Alessandra Kustermann promotrice del progetto Ri-Nascita esprime preoccupazione per la sicurezza e l’idoneità della nuova possibile collocazione in via San Dionigi 117/a del Centro sociale Leoncavallo

Mentre il Comune si appresta a pubblicare un bando che potrebbe portare il centro sociale Leoncavallo in via Dionigi 117/a, in un immobile di proprietà comunale da ristrutturare, si è aperto il dibattito. L’ex primaria della Mangiagalli, Alessandra Kustermann, a capo di Ri-Nascita, un progetto di accoglienza e formazione professionale per donne vittima di violenza che si trova da alcuni anni in via San Dionigi 121, proprio accanto a dove potrebbero arrivare i leoncavallini, in un articolo su La Repubblica di ieri, ha espresso preoccupazione per la sicurezza e l’idoneità della nuova possibile collocazione nella via che porta a Chiaravalle.

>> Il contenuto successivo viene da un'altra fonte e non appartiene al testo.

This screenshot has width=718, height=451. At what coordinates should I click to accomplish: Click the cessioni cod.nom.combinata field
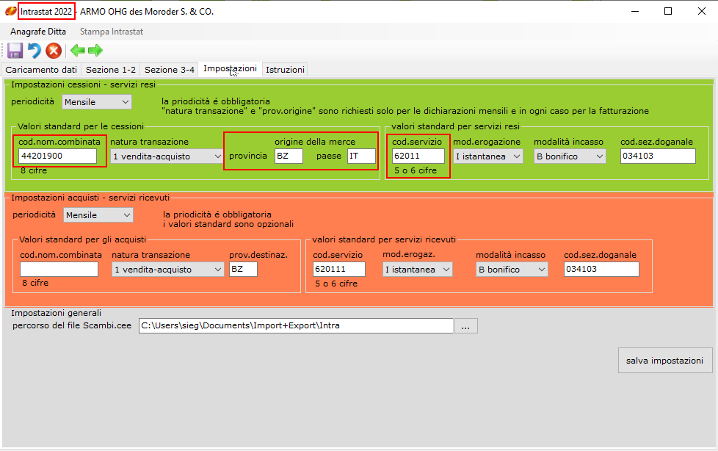[x=58, y=156]
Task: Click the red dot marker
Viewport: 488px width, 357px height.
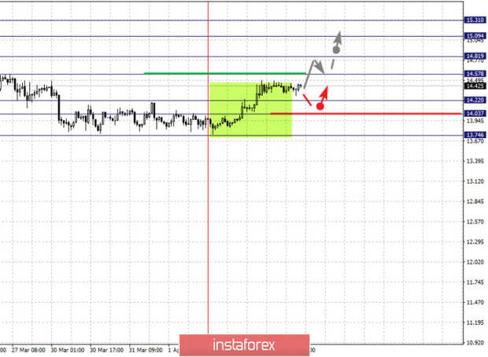Action: (x=320, y=106)
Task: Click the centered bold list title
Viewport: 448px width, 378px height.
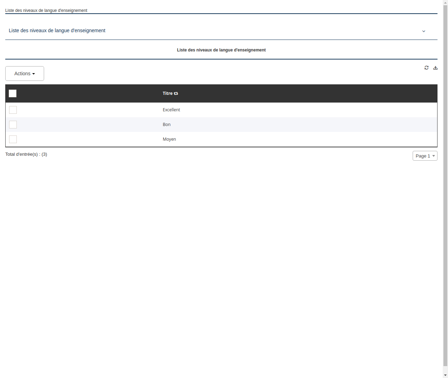Action: [221, 50]
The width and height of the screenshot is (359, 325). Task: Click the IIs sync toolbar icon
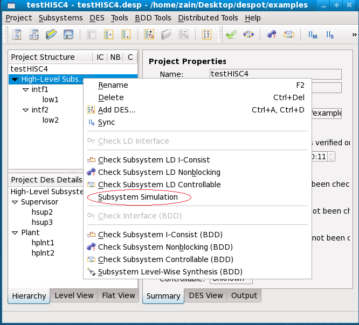coord(329,35)
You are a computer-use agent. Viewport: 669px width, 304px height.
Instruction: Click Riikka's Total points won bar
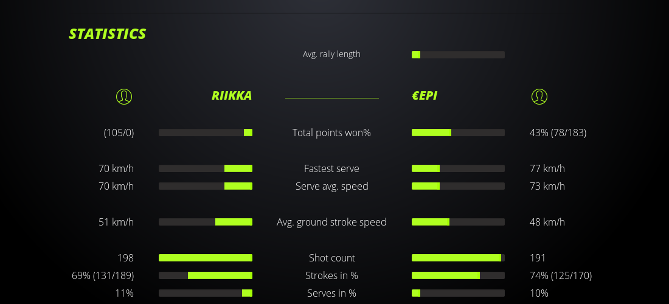point(206,133)
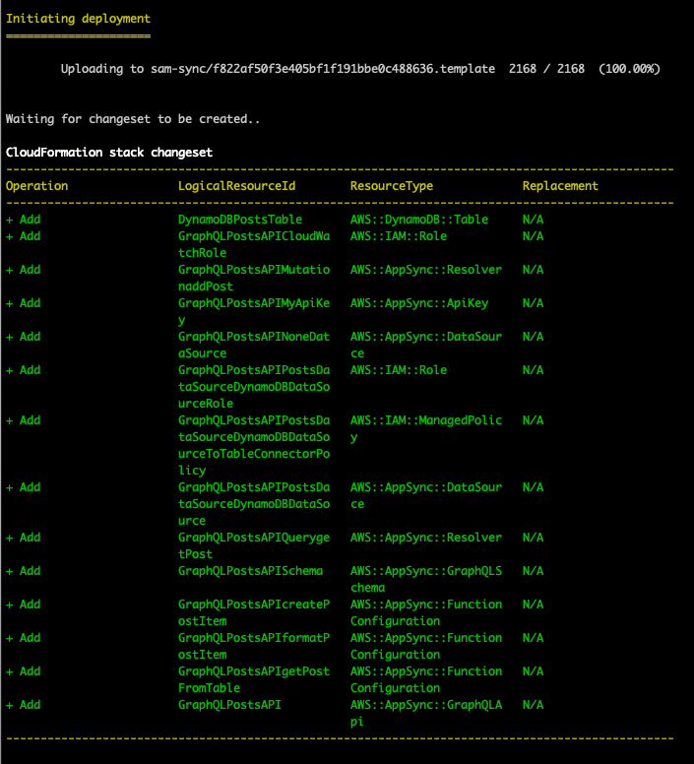Click "+ Add" in the DynamoDBPostsTable row
The height and width of the screenshot is (764, 694).
click(x=24, y=220)
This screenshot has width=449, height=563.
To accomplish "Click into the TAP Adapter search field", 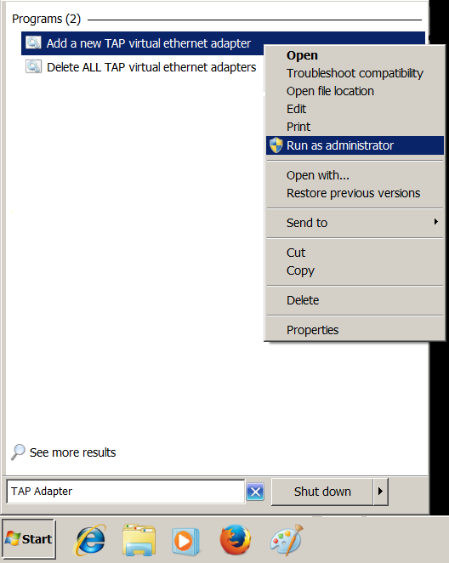I will tap(126, 492).
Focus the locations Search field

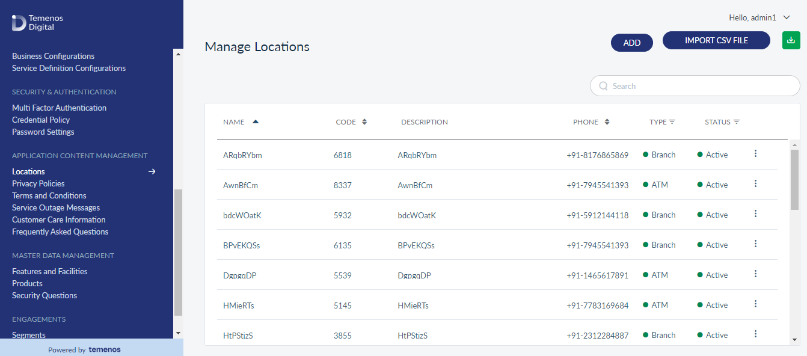(x=695, y=86)
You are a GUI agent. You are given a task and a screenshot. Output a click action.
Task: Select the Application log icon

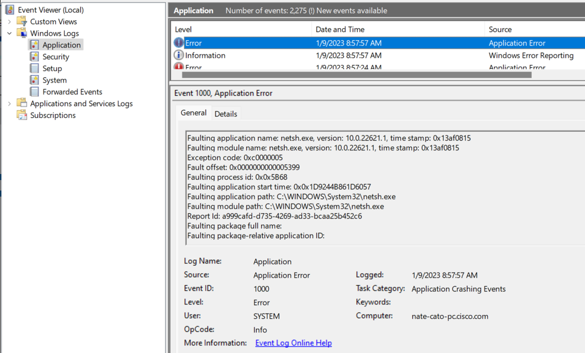(34, 45)
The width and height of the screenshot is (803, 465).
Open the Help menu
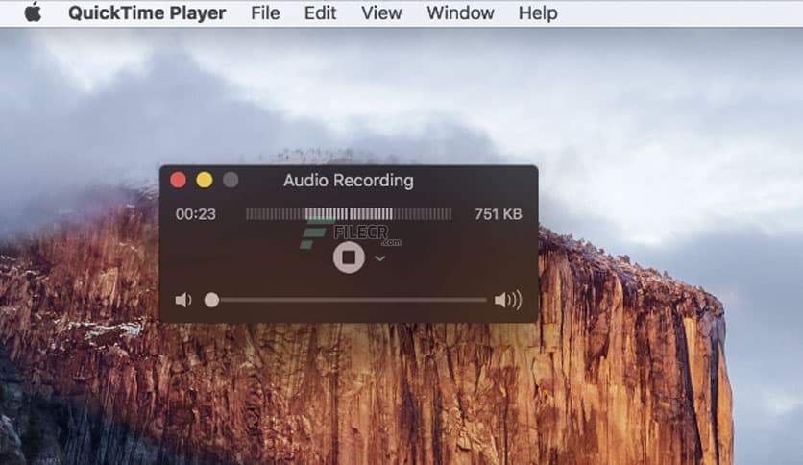pyautogui.click(x=538, y=12)
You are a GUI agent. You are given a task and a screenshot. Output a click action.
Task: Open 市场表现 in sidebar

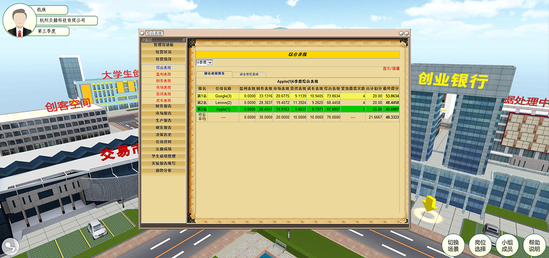tap(163, 87)
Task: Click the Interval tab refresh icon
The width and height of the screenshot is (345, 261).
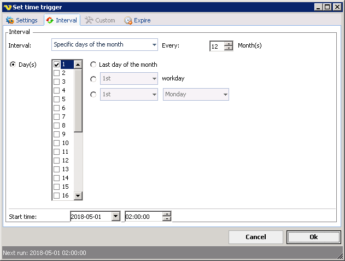Action: point(50,20)
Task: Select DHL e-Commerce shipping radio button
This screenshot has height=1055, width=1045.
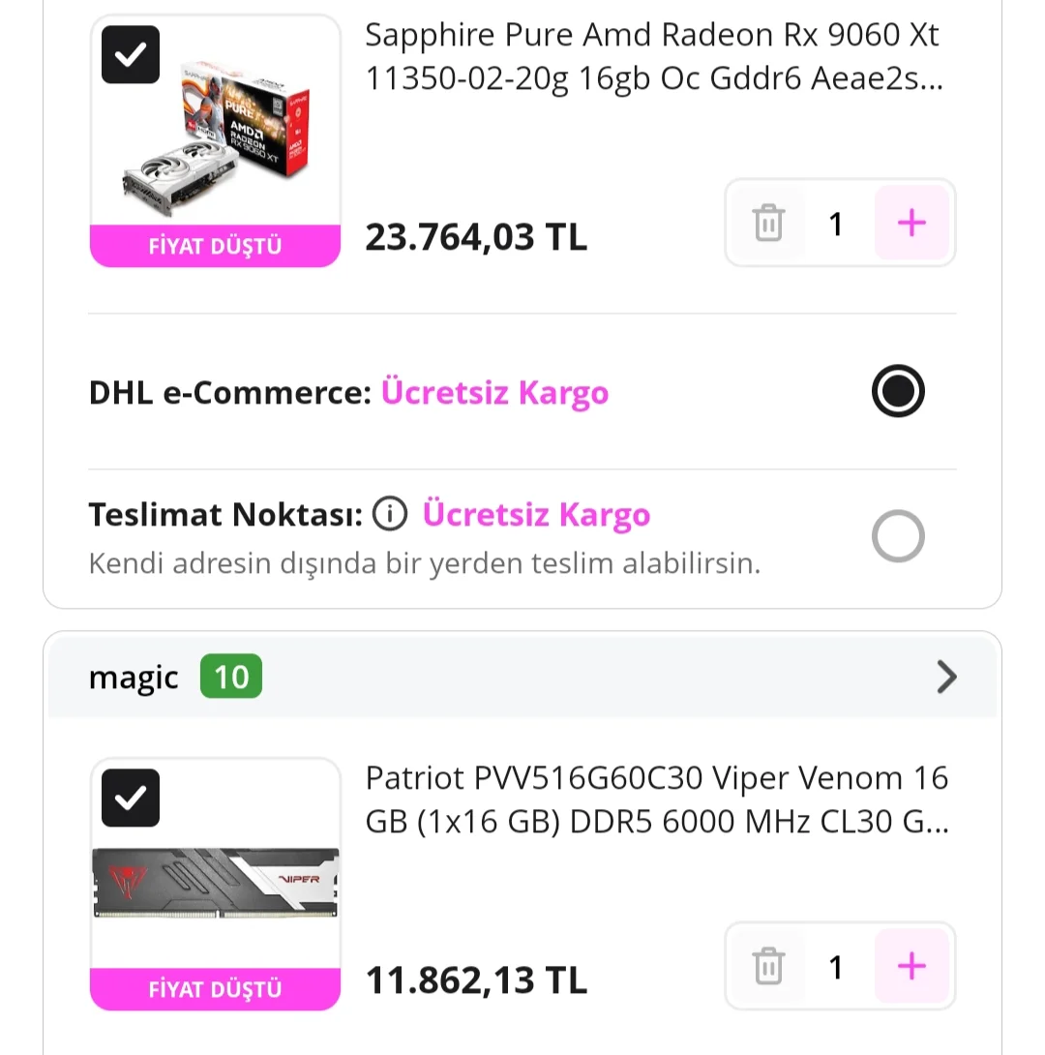Action: pyautogui.click(x=898, y=392)
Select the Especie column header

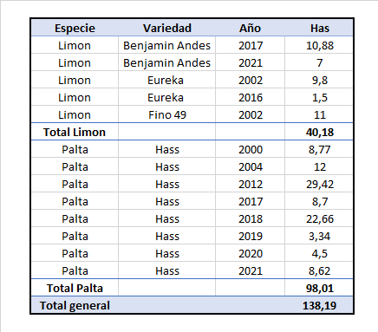click(x=75, y=28)
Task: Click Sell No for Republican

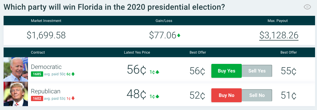Action: click(257, 95)
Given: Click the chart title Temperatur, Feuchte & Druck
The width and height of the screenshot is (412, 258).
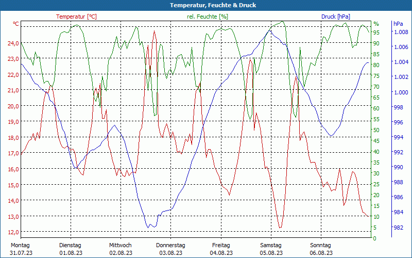Looking at the screenshot, I should pyautogui.click(x=206, y=5).
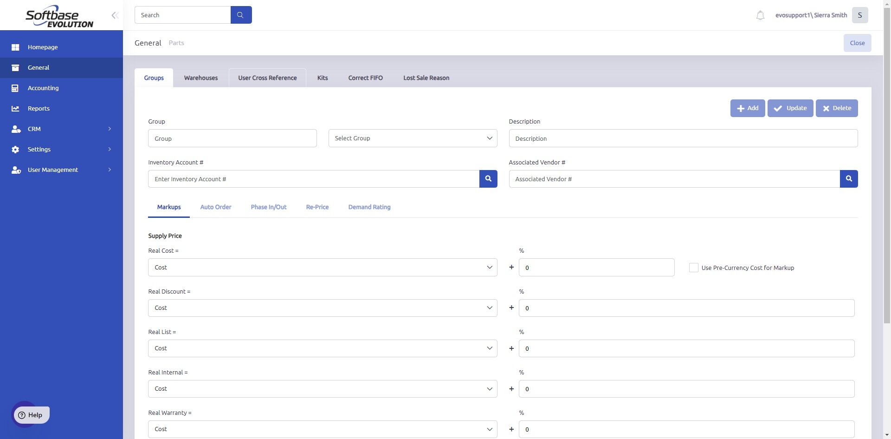The height and width of the screenshot is (439, 891).
Task: Open the Homepage sidebar icon
Action: [15, 47]
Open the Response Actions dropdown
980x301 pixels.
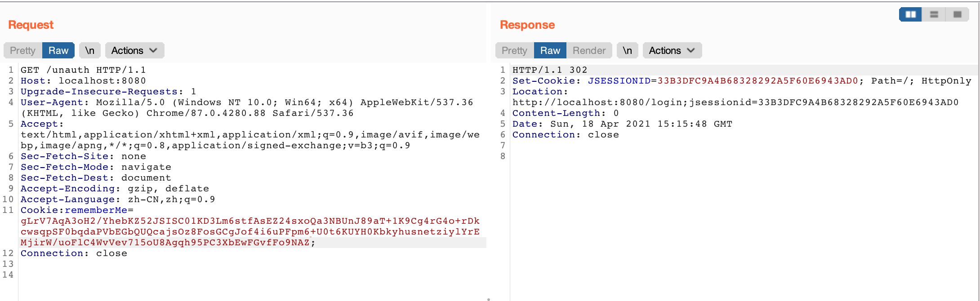(x=672, y=50)
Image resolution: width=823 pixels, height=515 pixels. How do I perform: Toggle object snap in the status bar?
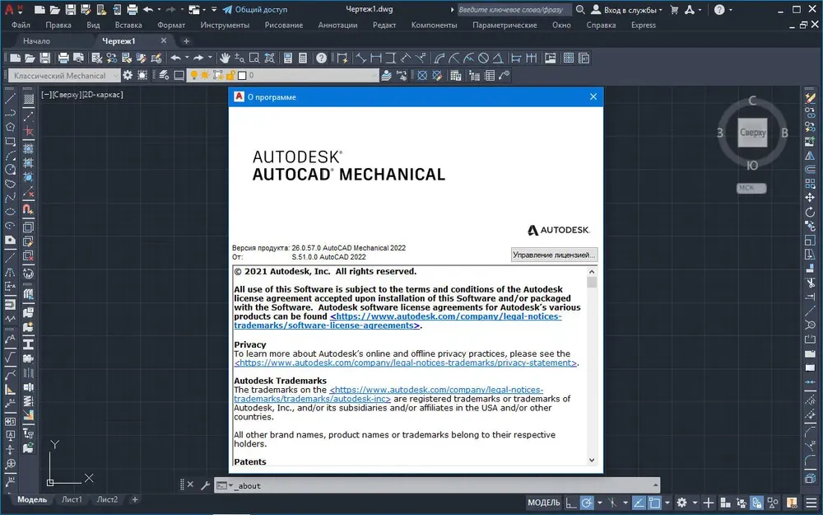(x=654, y=503)
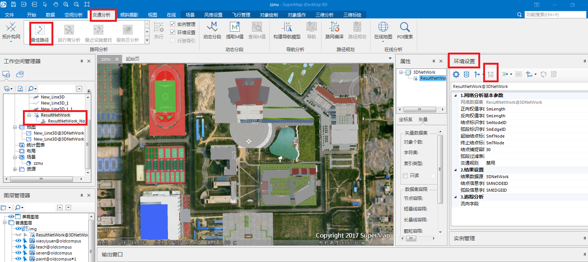Image resolution: width=588 pixels, height=262 pixels.
Task: Switch to the 坐标系 property tab
Action: (406, 120)
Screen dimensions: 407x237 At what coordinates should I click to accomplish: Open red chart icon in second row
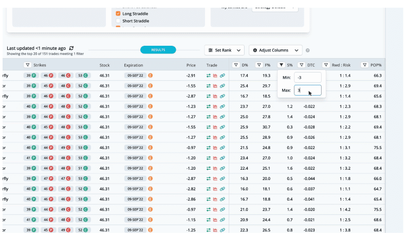coord(216,86)
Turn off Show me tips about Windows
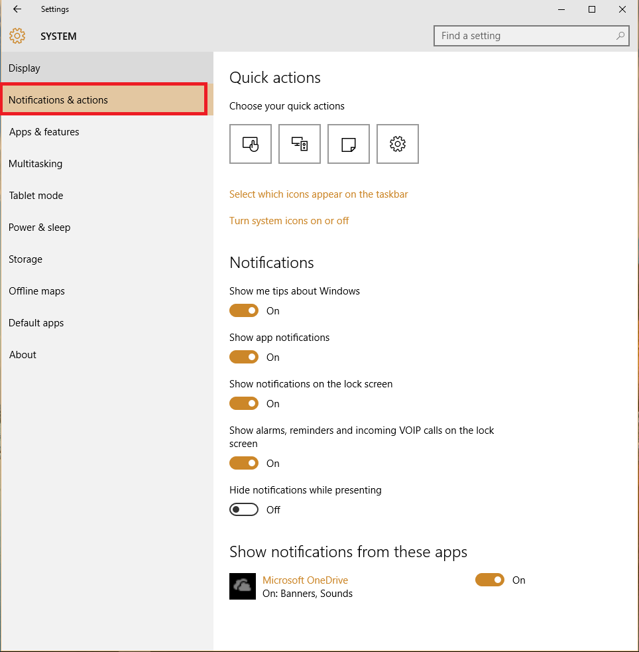The height and width of the screenshot is (652, 639). tap(244, 310)
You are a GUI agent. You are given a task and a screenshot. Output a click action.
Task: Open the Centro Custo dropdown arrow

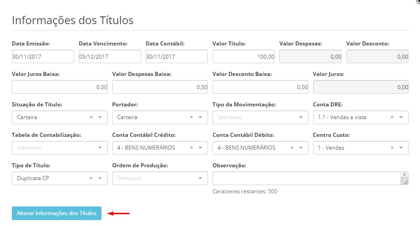click(x=401, y=148)
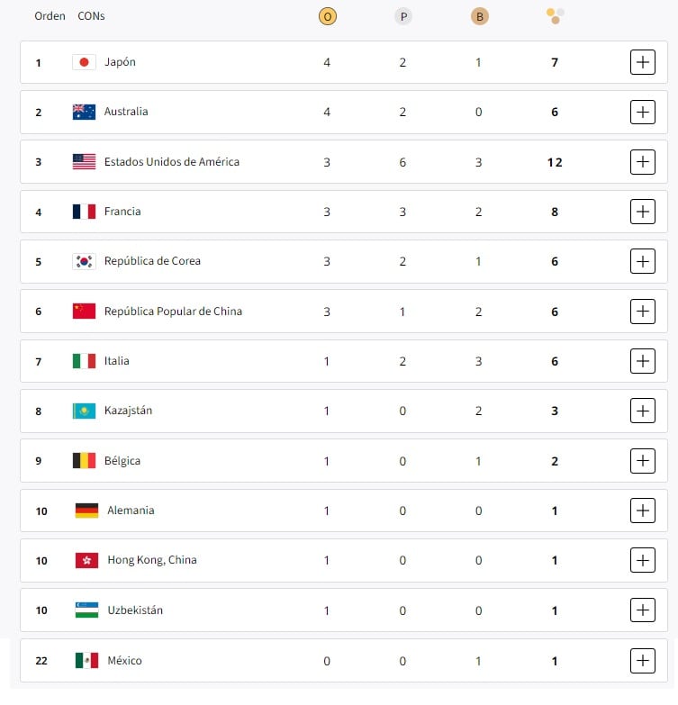
Task: Click the República de Corea flag
Action: 84,261
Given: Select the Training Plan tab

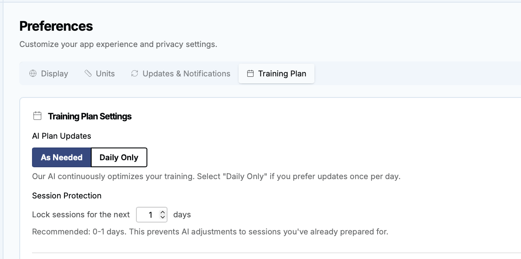Looking at the screenshot, I should point(276,74).
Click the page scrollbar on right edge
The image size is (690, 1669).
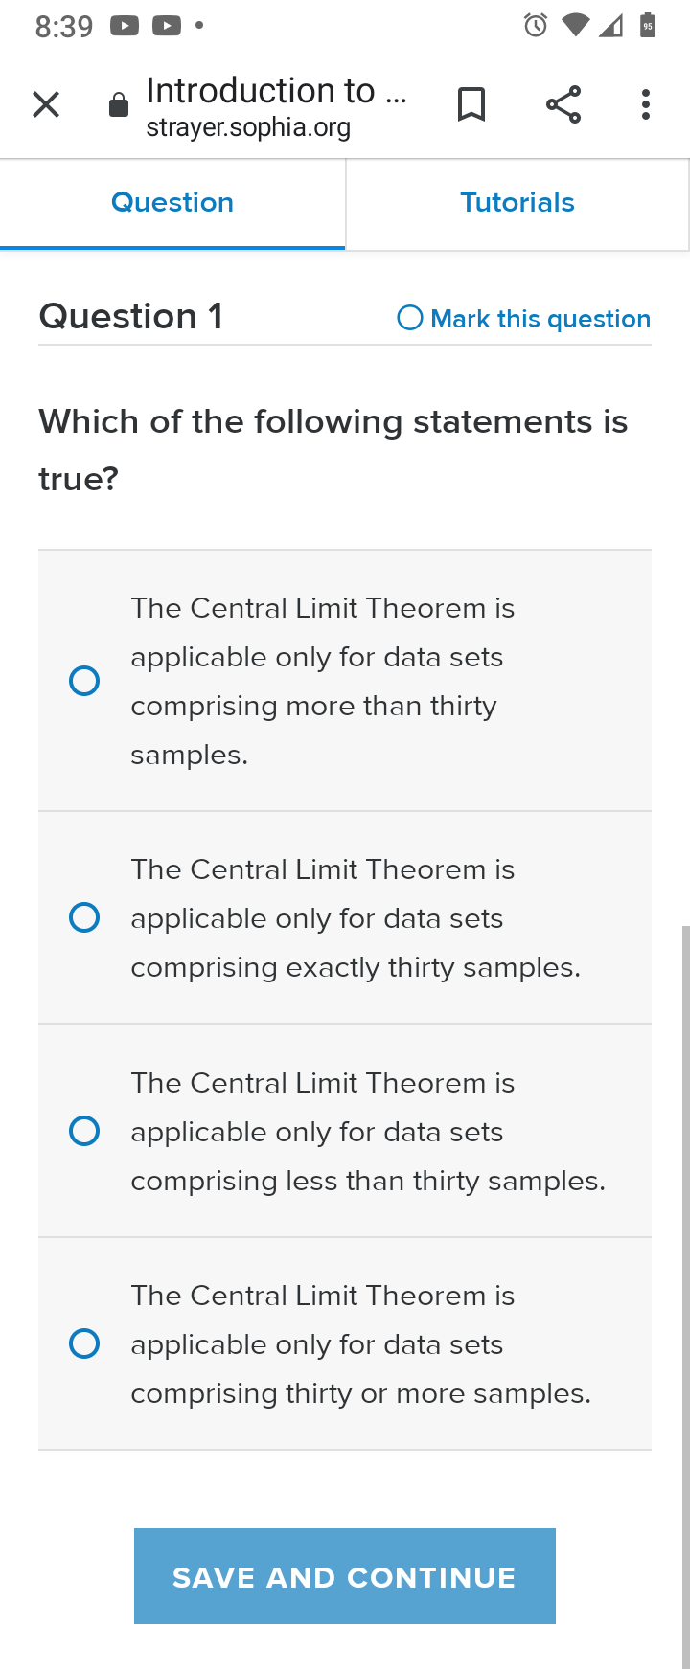click(686, 1297)
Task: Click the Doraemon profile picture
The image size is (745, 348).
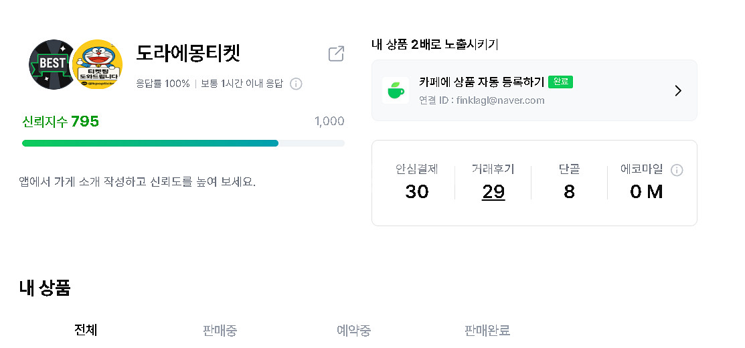Action: coord(98,64)
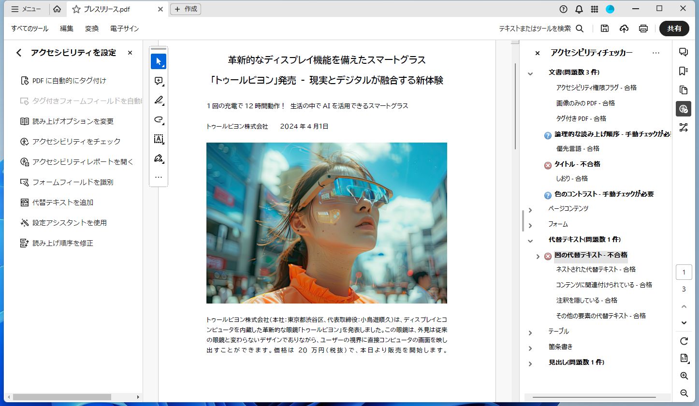The width and height of the screenshot is (699, 406).
Task: Open more annotation tools menu
Action: [x=159, y=176]
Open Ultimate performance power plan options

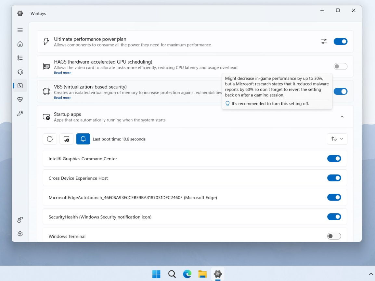(324, 42)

Mal collegato e pericoloso
La nuova possibile sede in via San Dionigi, per la quale è necessaria una importante opera di bonifica dall’amianto, è considerata dalla ex primaria inadatta, perché situata in una zona isolata e con problemi di trasporto pubblico, tale da renderla pericolosa per i giovani, che potrebbero percorrere la stretta strada di notte, a piedi o in bici.
Trovare un’altra sede
Per queste ragioni Alessandra Kustermann auspica che il Comune trovi una sede per il centro sociale in un quartiere più servito, come per esempio nel quartiere Corvetto.